Referees have to apply the laws of the game to a fast moving game, and they have to do so consistently and avoid errors, especially those that impact the safety of the players and the outcome of the game.
It is probably fair to say that, despite best effort, we referees make a handful of wrong/suboptimal decisions every game. This happens across all levels of the game, including the professional leagues and big tournaments like the World Cup.
The referees I know care about doing their best for the good of the game and for the enjoyment of players and spectators.
We attend training sessions, seminars, and digest rules clarifications from Fifa and U.S. Soccer. We read websites and books focusing on refereeing. This preparatory background work is all volunteer time and we don’t get reimbursed for any cost incurred.
Understanding and then applying the Laws of the Game to live, fast-moving game situations isn’t easy. I thought I knew what ‘offside’ or ‘handball’ is based on my life-long playing and watching of the game in Europe and here. I thought I knew how to move as a referee on the field – just stay close to the ball, right?
Well, I was wrong. And I had to eat a lot of humble pie when I first started refereeing.
So please trust me when I say that parents and coaches are rarely correct about the interpretation of the laws of the game and how those apply to specific game situations, especially during the more controversial situations.
Parents and coaches are also typically too emotionally vested in the outcome of decisions to make them impartial and consistent decision makers. Passion is good, of course, but not when it comes to correctly interpreting specific circumstances.
Let me give you a couple of specific examples:
The only person to be able to accurately judge whether a player is in an offside position is the Assistant Referee (AR) standing parallel to the second to last defender. Even just a slight misaligned positioning of the AR or slightly different positioning of the players can lead to an inaccurate decision as the image on the right shows.
Even the Center Referee (CR) cannot accurately determine offside positioning unless it’s blatantly obvious. This is also why the CR will (practically) never overrule an AR when it comes to deciding if the player is in an offside position.
Now how likely is it that untrained parents and coaches sitting along the sidelines at various angles and distances to the action can accurately call offsides? Take a look at the screenshot on the right – would a coach or parent sitting 50 yards away along the sideline really be able to make an accurate call whether or not the white/blue player is offside or not?
And keep in mind that just because a player is in an offside position doesn’t mean that it’s an offside infraction.
Much more on ‘offside’ in a separate blog post soon.
Players, parents, and often also coaches who see the ball touch someone’s hand or arm scream, “Handball!”. They think the call is obvious, but about 75% of the time when the hand or arm touches a ball it is not a handling foul.
Take a look at he image on the right. Is this a handling foul? Yes, the ball touches the arm, but you need much more information than this to determine if an infringement occurred.
Please click HERE for my recent detailed discussion on ‘handball’.

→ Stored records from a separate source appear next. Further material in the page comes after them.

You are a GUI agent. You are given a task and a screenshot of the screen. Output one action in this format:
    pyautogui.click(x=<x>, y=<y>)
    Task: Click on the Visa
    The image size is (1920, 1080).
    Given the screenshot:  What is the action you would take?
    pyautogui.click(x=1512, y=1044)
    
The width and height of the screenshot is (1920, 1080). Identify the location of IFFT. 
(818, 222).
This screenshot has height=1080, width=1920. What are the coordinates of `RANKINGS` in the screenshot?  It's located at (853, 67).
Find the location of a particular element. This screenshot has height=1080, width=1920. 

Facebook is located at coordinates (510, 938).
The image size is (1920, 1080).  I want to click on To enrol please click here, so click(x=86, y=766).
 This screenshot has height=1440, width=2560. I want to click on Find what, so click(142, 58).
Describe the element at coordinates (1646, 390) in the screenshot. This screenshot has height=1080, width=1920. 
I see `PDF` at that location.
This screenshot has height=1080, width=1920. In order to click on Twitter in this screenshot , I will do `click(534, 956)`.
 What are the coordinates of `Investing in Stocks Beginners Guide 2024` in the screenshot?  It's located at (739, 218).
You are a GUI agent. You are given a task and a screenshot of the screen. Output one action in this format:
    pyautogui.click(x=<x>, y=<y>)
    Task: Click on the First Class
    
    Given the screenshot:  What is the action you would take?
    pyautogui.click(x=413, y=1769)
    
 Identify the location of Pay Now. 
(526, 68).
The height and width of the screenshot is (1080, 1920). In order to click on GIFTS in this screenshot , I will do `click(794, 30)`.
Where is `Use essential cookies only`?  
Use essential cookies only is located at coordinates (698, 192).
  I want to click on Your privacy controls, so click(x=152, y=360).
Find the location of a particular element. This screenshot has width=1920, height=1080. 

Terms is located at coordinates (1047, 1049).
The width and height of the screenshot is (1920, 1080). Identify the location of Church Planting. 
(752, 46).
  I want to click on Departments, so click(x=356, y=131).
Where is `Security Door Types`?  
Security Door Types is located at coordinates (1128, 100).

So if we accept the premise that making the right decisions is often difficult and that parents and coaches simply don’t know enough about the laws of the game (nor are they typically close enough to the event to see clearly what happened), then is it worth the disruption caused by screaming parents and/or coaches?
It just distracts the boys and girls, creates a negative atmosphere, and makes game management more difficult for the referee.
I often see players lose focus after their coach’s and/or parents’ outburst and that clearly doesn’t help the team.
They feel ‘wronged’ and are now focusing on moments past. In some cases players lose their heads and make bad decisions that can cost games.
They tend to act more aggressively toward other players and show more dissent toward the referee. Both types of behaviors increase the risk of conceding fouls and being cautioned or even evicted from the game.
Again, referees make mistakes (and sometimes game changing ones) which can be frustrating for all involved. But the odds are very low that your view of an event is correct according to the laws of the game. So, please, for the good of the game and the boys and girls on the field, try not to interfere with the officiating.
P.S.: The one case when parents might be in the best position to determine the correct decision is on throw-ins within yards of the sideline where they are sitting. The AR might be, say, 20 yards away at the halfway line (they are not ‘allowed’ to cross the halfway line) and the CR might be 15 yards away. Parents sitting right there could well be in the best position to see a little deflection or toe poke or similar. In those cases there’s a 50/50 chance the referees get it wrong, but the referees can’t go with what the parents think happened. They have to act based on what they saw. What makes throw-in mistakes less of an issue is that throw-ins very rarely have a game-changing impact.